Opening Up the Black Box of U.S. Health Care Prices
Opinion

Opening Up the Black Box of U.S. Health Care Prices

iStockphoto

What if you could compare hospital and doctor's fees the way you could shop for something online?

For those expenses you pay out of pocket, it would make a huge difference. In theory, providers would compete to offer the highest-quality service at the lowest cost and would likely be "star" rated by consumers the way they are on hundreds of online sites.

That begs a critical question: Will the 2.2 million Americans who signed up for insurance through the Affordable Care Act – including some 1.8 million added just last month – be more demanding consumers?

Given the notorious black box nature of U.S. health care – most patients have no idea what a service costs – such an idea seems unlikely and new tools to pry open medical pricing vaults may seem like a pipe dream of some tech-savvy entrepreneur.

Related: When Will We Finally Know What Our Health Care Really Costs?

There have been some attempts to make the mountain of provider data user friendly, but it's uneven. Healthgrades, for example, rates hospitals and doctors – highlighting doctor backgrounds and hospital safety information – but doesn't provide any pricing guidance. You can easily find specialists, scan their medical training and even see if they've had blots in their professional records. How much do they charge? That's not on the site.

Hospital pricing is available through the Centers for Medicare and Medicaid Services, but it only tells you what institutions are charging the government for Medicare and Medicaid patients. That's not particularly helpful if you are privately insured, covered by a company plan or a policy offered through the new state and federal policies.

What would be ideal is a mobile phone application that allows you to plug in a zip code, scan highly rated doctors, hospitals and clinics and see what they charge for basic services such as office visits, X-rays and other common tests and procedures. You'd have to same ability to shop for medical services the way you would for appliances, computers or gasoline.

For those facing out-of-pocket costs, such a service could save thousands of dollars. 

What Would a Market-Driven System Look Like?
In an ideal world, medical service pricing would resemble what Amazon.com does with outside vendors. They are all rated and compete mightily on cost and service. None of them want a lower star rating or bad consumer reviews, so they bend over backwards to see that you're treated well.
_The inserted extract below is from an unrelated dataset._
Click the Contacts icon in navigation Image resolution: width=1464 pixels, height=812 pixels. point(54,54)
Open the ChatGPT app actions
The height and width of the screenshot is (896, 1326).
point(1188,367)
A market-driven system driven by technology would increase transparency and reduce costs.

Displaying costs from various providers also might stem the huge disparity on pricing. It's well known that U.S. health care consumers spend more on medical care than residents of other affluent countries. Part of the reason is the opaque nature of the U.S. system and the fact that providers benefit from the lack of price discovery.

The Commonwealth Fund, a think tank that focuses on "a high-performing" health care system, found that:

The average cost for a day in a U.S. hospital is $4,287; in France, it’s $853. The total price for a normal birth is nearly $10,000 in the U.S.; in the United Kingdom, it’s $2,641. A knee replacement? Over $25,000 here — more than twice the cost in Switzerland. The price discrepancy extends to doctors' bills, too. U.S. physicians receive substantially more for office visits — for example, by Medicare and Medicaid — than their counterparts in other high-income countries. To make matters worse, prices for the same services, such as lab tests or mammograms, vary significantly between providers, even in the same city or county.

Although U.S. health care consumers won't be able to get their local doctors and hospitals to compete with single-payer programs in Europe, a market-driven system would force them to compete more effectively with each other. In one sense, that's already happening, although it's not been widely reported.

Under direct pressure from insurers and indirectly from the introduction of the Affordable Care Act – adding millions of new health insurance customers through private policies – pricing has been under the gun. 

Related: Has the U.S. Found a Cure for Rising Health Costs?

Insurers running health care networks want the best prices and have moved to either exclude high-priced providers or negotiate lower bulk discounts for policyholders. So, absent consumer pressure, hospitals and doctors may already be in the throes of an insurer-driven price battle. Notes Jonathan Cohn in The New Republic

"This market-driven approach could, in an ideal world, create a virtuous cycle that makes health care both cheaper and better. In response to price pressure, hospitals would actually find ways to be more efficient; in response to demands for better care, insurers would learn to construct networks that depend on quality and not just price."

What would jumpstart Cohn's "virtuous cycle?" A combination of newly insured patients demanding more information on services they needed to pay for out of pocket combined with insurers and government teaming together to make the system more efficient.

Those seeking quality health care at a reasonable price would do what they've always done: They shop around. But they can't do that without a means of comparison.